I Was Stupid (And Lucky)
Today I’m going to write about the sub prime mortgage crisis in specific, personal terms. You see, I had a couple of sub prime loans (Thank God that “had” is the operative word there.) Here’s my story.
My mom died several years ago, and I received a small inheritance. Since the amount was enough for a down payment on an inexpensive condo, and I’d always been interested in investment property, I used the money to finance a nearby condo.
This was before real estate skyrocketed into the stratosphere, so I got a good deal. Except that since I was unemployed (did I mention that?) and getting the loan on my own (since my husband and I keep separate finances), the only type of loan I qualified for was a no-doc loan.
You know, a liar’s loan.
Now I did NOT lie.
I told them what my income was (reaaaallly low, from odd jobs) and described my financial situation accurately, which was actually pretty good from a bank’s perspective. I had practically no expenses, almost no debt, and a positive net worth.
So no problem on getting the loan. The only downside (I thought) was that it had an interest rate than that was 1% higher normal.
And no problem on renting out the condo, which completely covered the condo payments, insurance, and association fees. I was thrilled to be having someone else essentially buying me a condo.
A couple of years went by, and BAM! Real estate, especially in the Phoenix area, went through the roof.
“Hello,” I thought, “Time to sell!”
So less than an hour after putting my condo on the market, before it even made it onto the MLS, I had it sold at a full price cash offer, sight unseen, with no inspection or contingencies, at what turned out to be the peak of the market.
(In retrospect I should have let it hit the MLS, and taken bids to get a more than full price offer, like many people were doing. But that didn’t even occur to me. I was just happy to cash in. And I’d priced it high.)
So I congratulated myself on my smart thinking. I made this great investment, and I’m good at real estate! Woohoo!
(Translation: I made a decent investment in a decent location, and got lucky that I was able to rent it out AND that the market happened to peak right when my renter’s lease was up. I would have been in deep financial trouble if I hadn’t been able to rent it out. Hello, I had NO JOB.)
So of course I wanted to do this “smart” thing again. I had visions of building a real estate empire. The only catch was, I couldn’t afford anything in Arizona. Everything was now waaaaay too expensive. I couldn’t have afforded to buy our own house OR the (formerly inexpensive) condo that I’d just sold.

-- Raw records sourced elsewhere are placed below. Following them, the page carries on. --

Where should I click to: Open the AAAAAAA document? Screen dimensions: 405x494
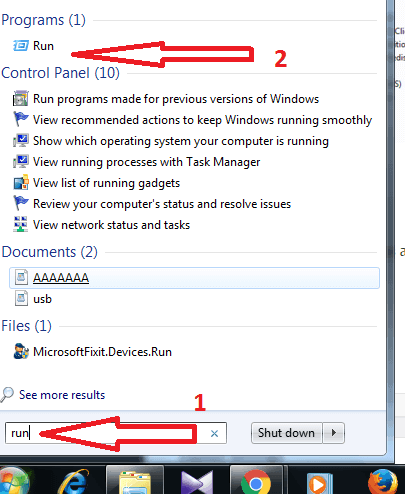tap(194, 278)
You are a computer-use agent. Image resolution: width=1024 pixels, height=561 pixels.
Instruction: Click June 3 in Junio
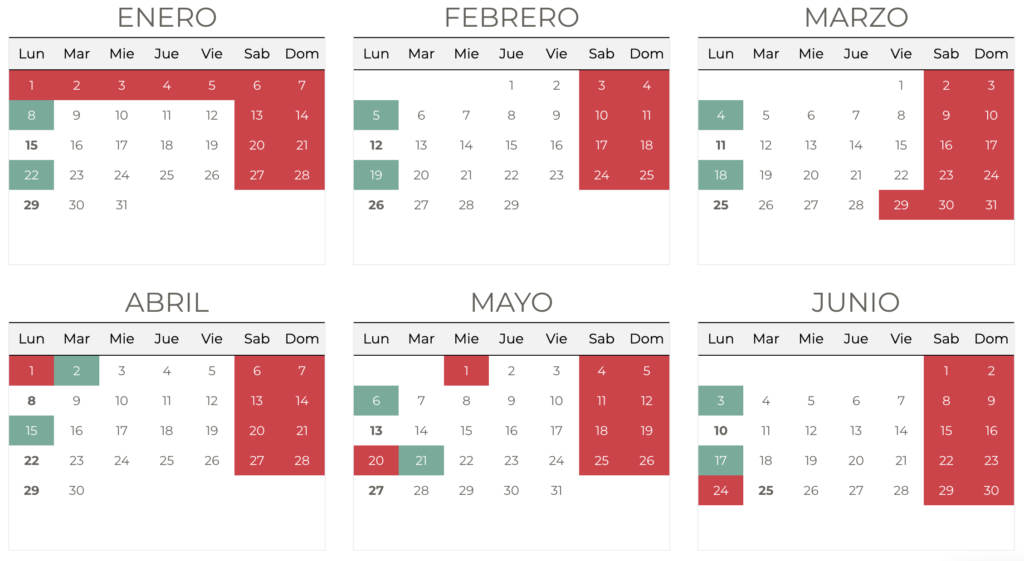coord(720,401)
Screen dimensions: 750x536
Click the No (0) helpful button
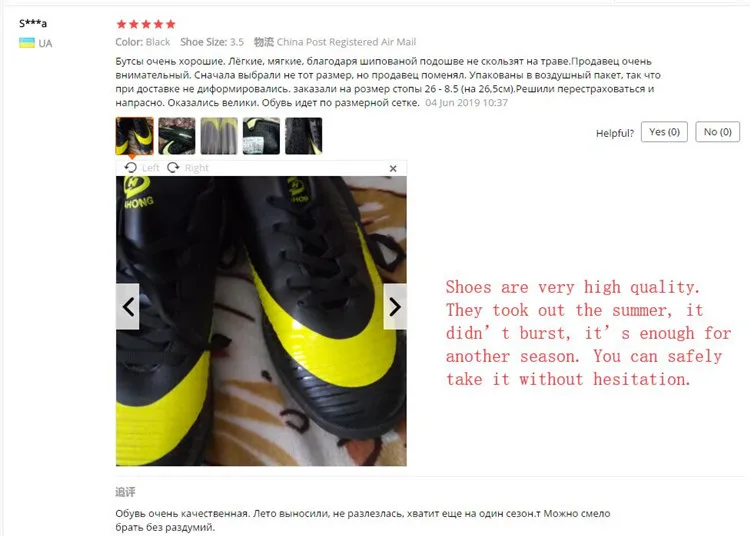717,132
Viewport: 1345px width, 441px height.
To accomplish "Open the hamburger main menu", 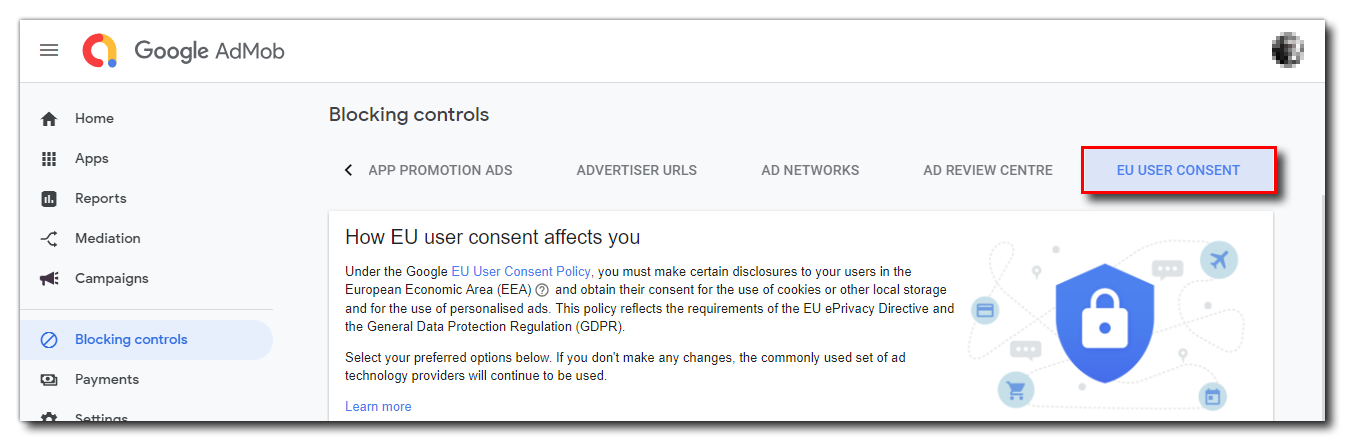I will pyautogui.click(x=49, y=50).
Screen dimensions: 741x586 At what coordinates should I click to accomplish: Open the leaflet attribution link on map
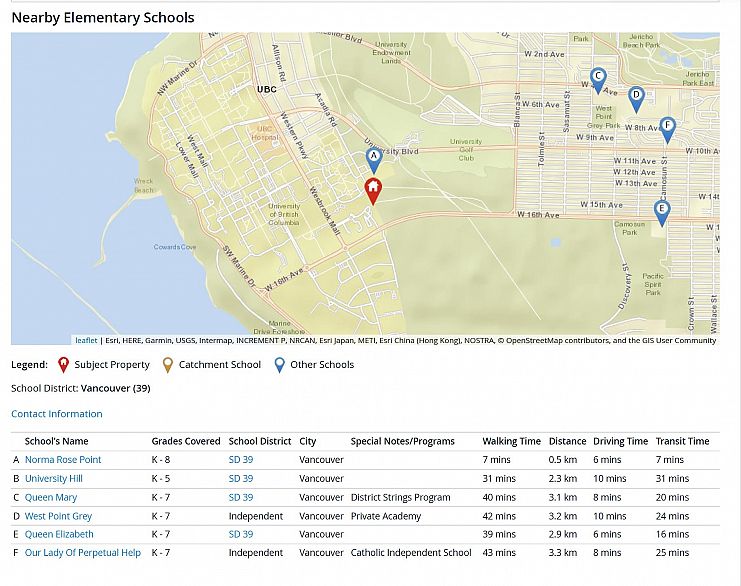(86, 341)
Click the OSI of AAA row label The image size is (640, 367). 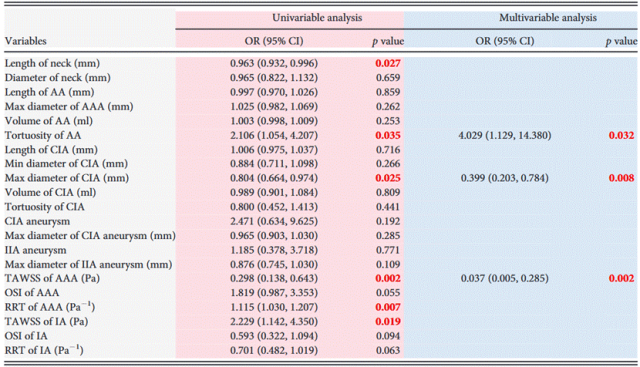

So I looked in Texas, and found a duplex that looked good. I bought it, hoping to hang onto it for a year or two and cash out again.
But because the duplex was a stretch, that time I got a no doc, interest-only loan. (Again at a higher-than-normal-interest rate.) I wasn’t worried about it though, because I didn’t expect to own it terribly long.
Shortly afterward, I got a temporary job and started the previous incarnation of this blog. I also had less-than-stellar tenants, and repairs that I had to pay someone else to do because I didn’t live nearby. I was just never really sure what was going on.
I very quickly got frustrated, and very stressed. I realized what a colossally stupid idea buying that duplex was, and how quickly it might eat through my savings. I put it on the market. It took a month or so to sell, and I sold at a slight loss after Realtor’s fees, but it was gone!
It was such a weight off my shoulders.
And then the market collapsed.
I got lucky SO MANY TIMES, despite doing incredibly stupid things. I’m extremely grateful for that, otherwise I would be sitting here telling a very different story.
And yes, I knew what I was doing. I even did the “worse-case” what if’s like “what if I can’t get it rented”? and determined how long I could make the payments using my savings. But I wanted to believe, and it had worked out wonderfully before…
When things are going good, it’s human nature to believe that they will continue to go that way. It doesn’t make me a bad person that I did some things that were stupid. It makes me human, and overly optimistic. Luckily, I realized my mistake and was able to get out of the duplex in time. That doesn’t make me “better” than people who didn’t realize it until it was too late. It just means that I got more more interested in personal finance at the right time, and that I was able to find a willing buyer.
I will invest in real estate again.
Local real estate. That I pay for in cash. I’m never going through that kind of stress again if I can help it.